The assumption that Transfolk are a phantasmical and exotic "them" to the very human, flesh-and-blood and needy "us" as Lesbians or Gay Men tells the true story: We have so much to do by way of visibility and normalization. This is work that has been decades in the works for Gay, Lesbian and Bisexual people and the payoff is representation and street-level acceptance at least in urban population centers.
I don’t know if you have Transgender friends or family or associates or are simply empathetically gifted.
For today, I stand basking in the support of a national community of allies and friends knowing that I have the strength, and yes, the moral basis to contribute to the sustained effort it will take to move us all forward together.
Regards,
Breanna Anderson – Ingersoll Gender Center and Seattle LGBT Center
P.S. I think it is the height of nobility that the 300-plus LGBT groups have not thrown the T's off the bus.
If I get the drift... leaving some forms of descrimination unprotected is not exactly the moral high ground, even if the politically pragmatic middle ground.
On the other hand... the women's rights movement and the civil rights movement were not a single movement.
It then becomes a question of strategy, not morality, and an ugly reality.
When we join together, link arms and hearts across divides, we can move mountains.

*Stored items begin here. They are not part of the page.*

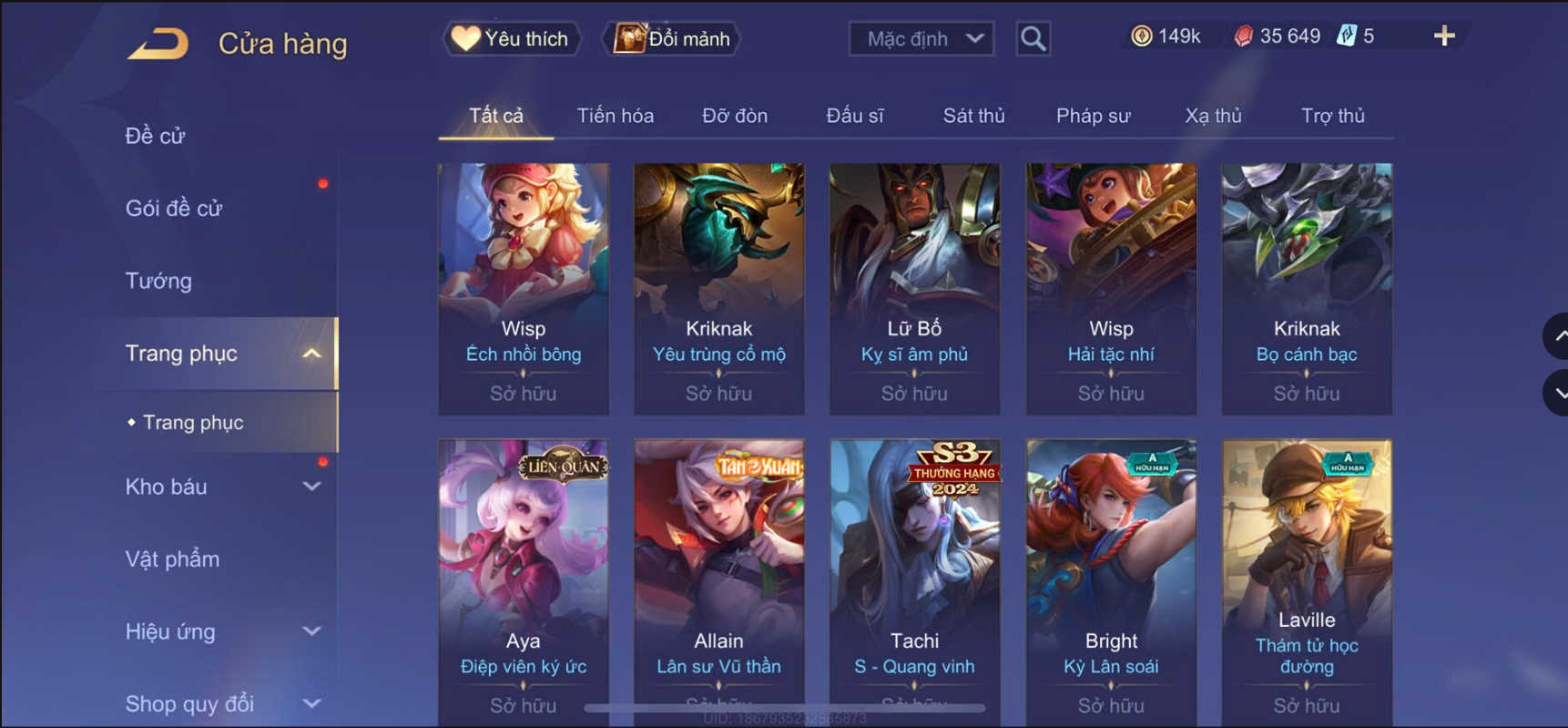The height and width of the screenshot is (728, 1568).
Task: Collapse the Trang phục sidebar section
Action: coord(311,354)
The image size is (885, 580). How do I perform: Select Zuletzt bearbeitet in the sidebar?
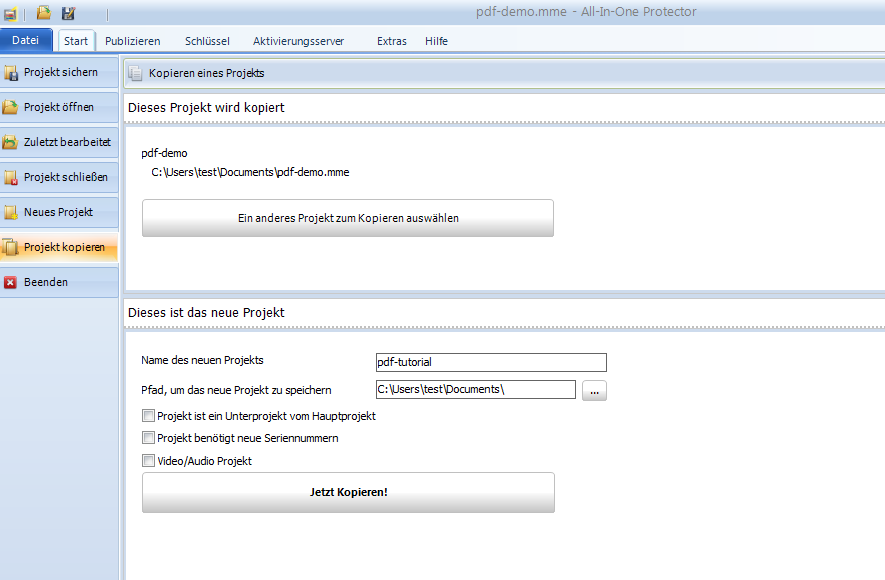(59, 143)
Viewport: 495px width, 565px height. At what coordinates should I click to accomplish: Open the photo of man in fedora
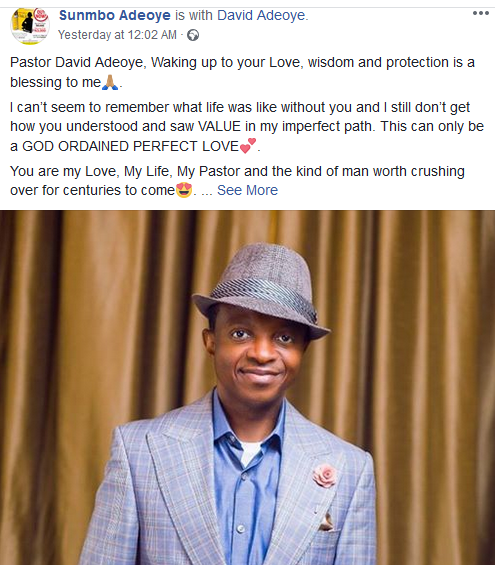pyautogui.click(x=248, y=388)
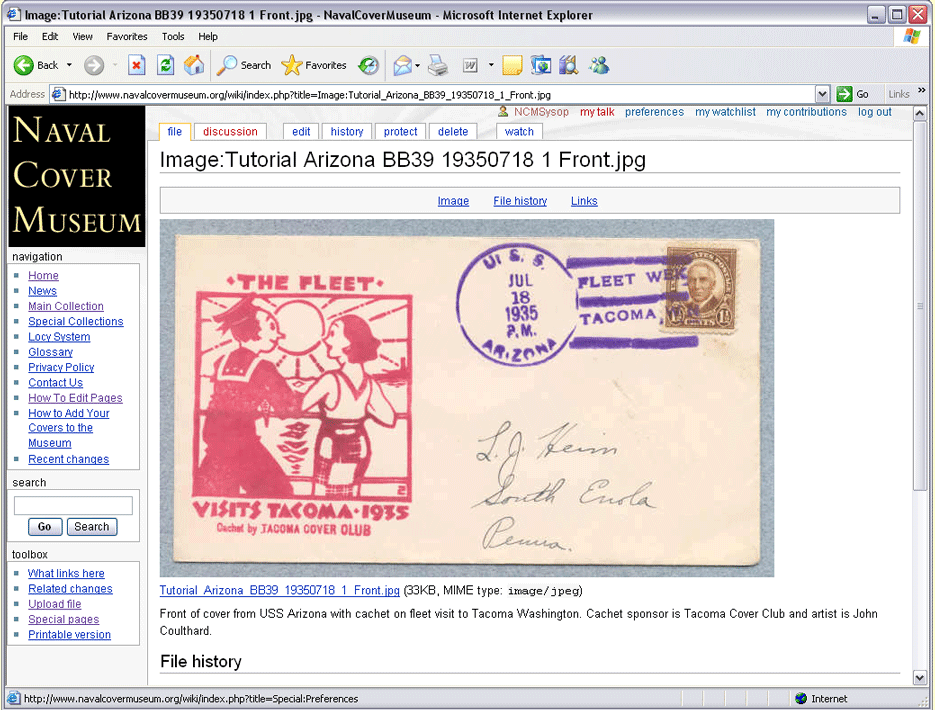Click the envelope cover image
The image size is (935, 710).
[467, 398]
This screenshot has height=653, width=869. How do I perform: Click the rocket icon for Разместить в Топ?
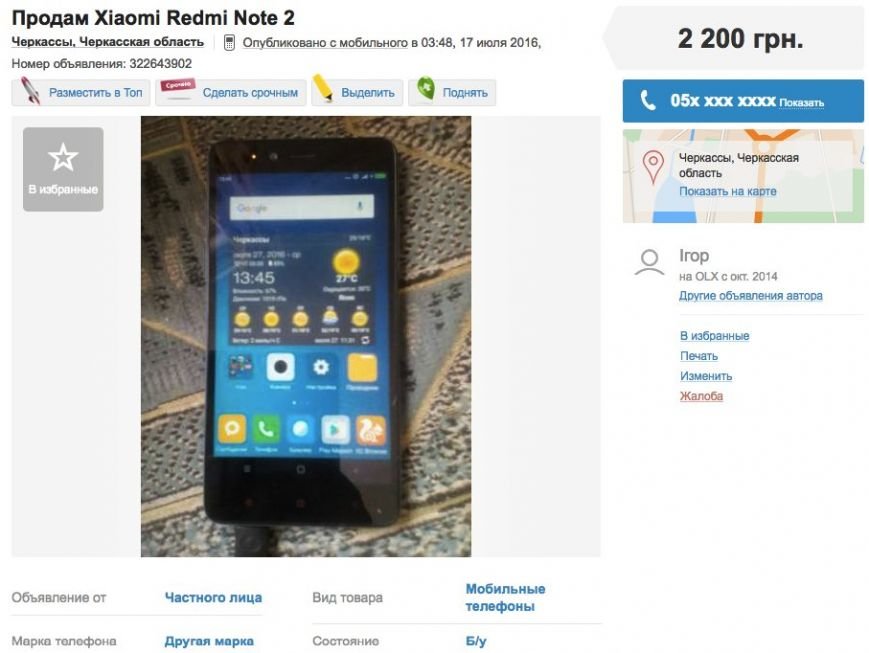pos(30,91)
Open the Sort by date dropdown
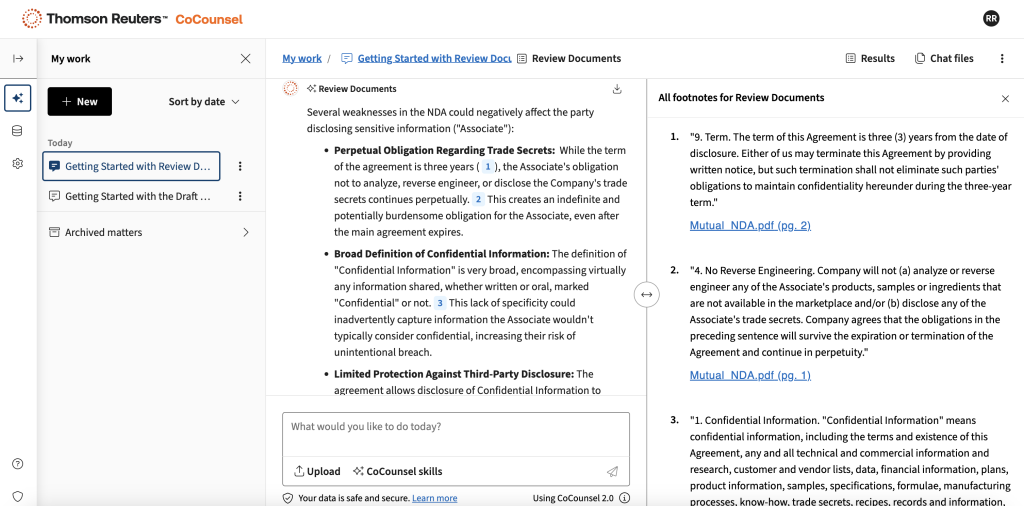 [204, 102]
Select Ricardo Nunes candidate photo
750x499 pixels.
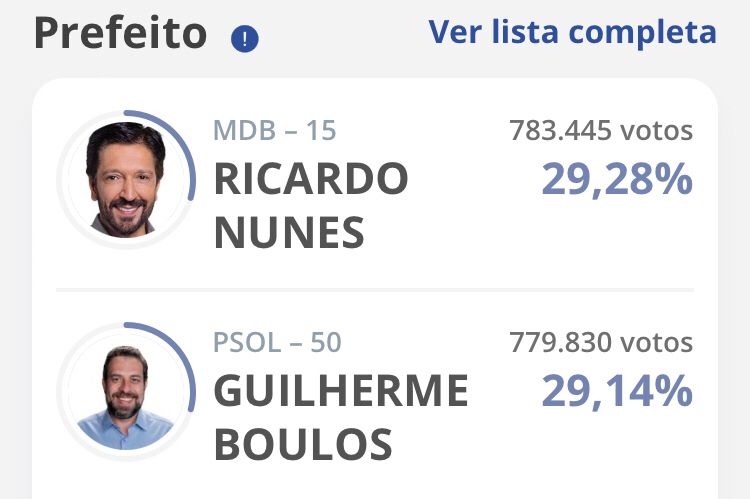coord(126,180)

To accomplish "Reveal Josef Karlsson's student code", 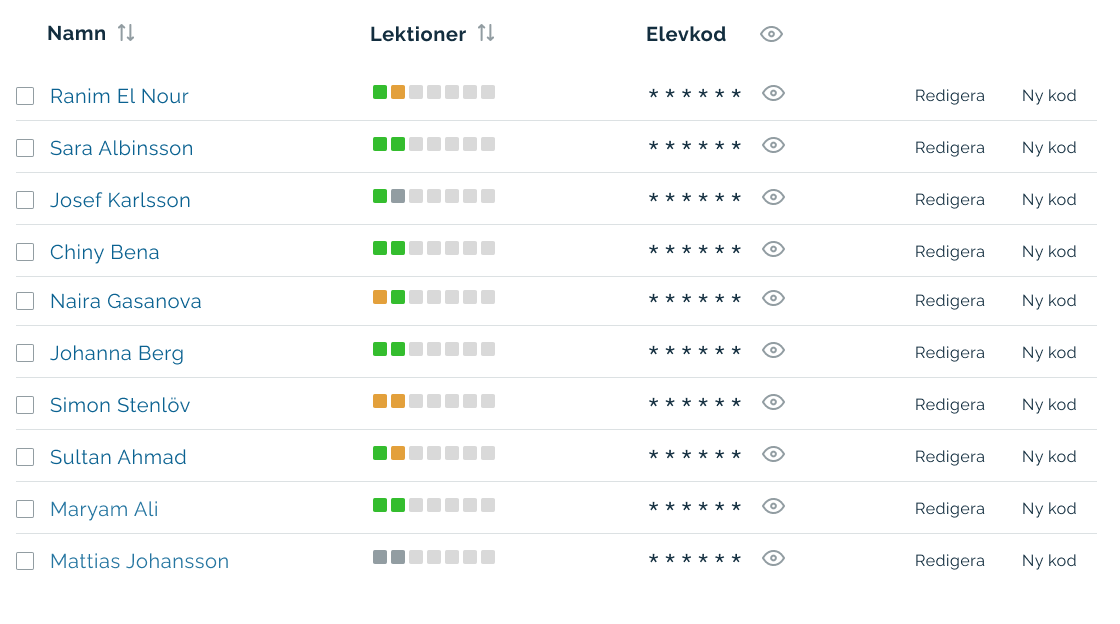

When we disdain the other, when we can't see the "us" for the "them", we are defeated.
I support Barney Frank and agree with his assessment.
*wild applause*
You hit the nail on the head so perfectly, it went into the wood in one blow. Brava. Rep. Frank is demonstrating what I can only call "gay privilege." It's a twisted thing to be able to say, but in all truth, there's a course of thinking in the white gay male community (that not all of them share by any means) that acts like they're the magnanimous ones to let the rest of us piggyback on their struggles, and it should be perfectly OK for some of us to wait while they forge ahead with every last promise and blandishment about how we'll get pulled along later trotted out for show. This bisexual woman is not content with receiving crumbs, and the transgender community deserves more than the promise of crumbs.
Comparing Sophies Choice to this issue is a preposterous leap.
Pssst. Sophie is fictional. Transgendered people are real.
[Sarcasm on]
You're right.
No gays, let alone transexuals, EVER get killed simply for being who they are.
[Sarcasm off]
This politically expedient approach only tells the homophobe world that even the "acceptable" gays et al won't stand up for the transexuals.
Here comes the caste system.
HRC not the most courageous LGBT organization, Donna the ONLY transgender Board member resigned a week ago over their cowardice on ENDA. They are calling for every queer to mobilize 10 friends to lobby for Trans-inclusive ENDA.
I'm openly gay for 35 years, and while I like Barney frank and understand his frustration of getting close to an ENDA bill, tossing out Transgender People is DEAD WRONG.
Either the LGBT community moves forward towards equality as ONE or we wait until we have enough courageous Democrats in Congress to do it RIGHT.
Repigs want to divide the LGBT community to TAINT our victory. Especially the closeted Repigs, who are more self loathing than Ted Haggard.
Lindsey Graham and Mitch McConnell we KNOW you are gay and it's National Coming OUT Day.
So is Condi Rice, Patrick McHenry and David Dreier.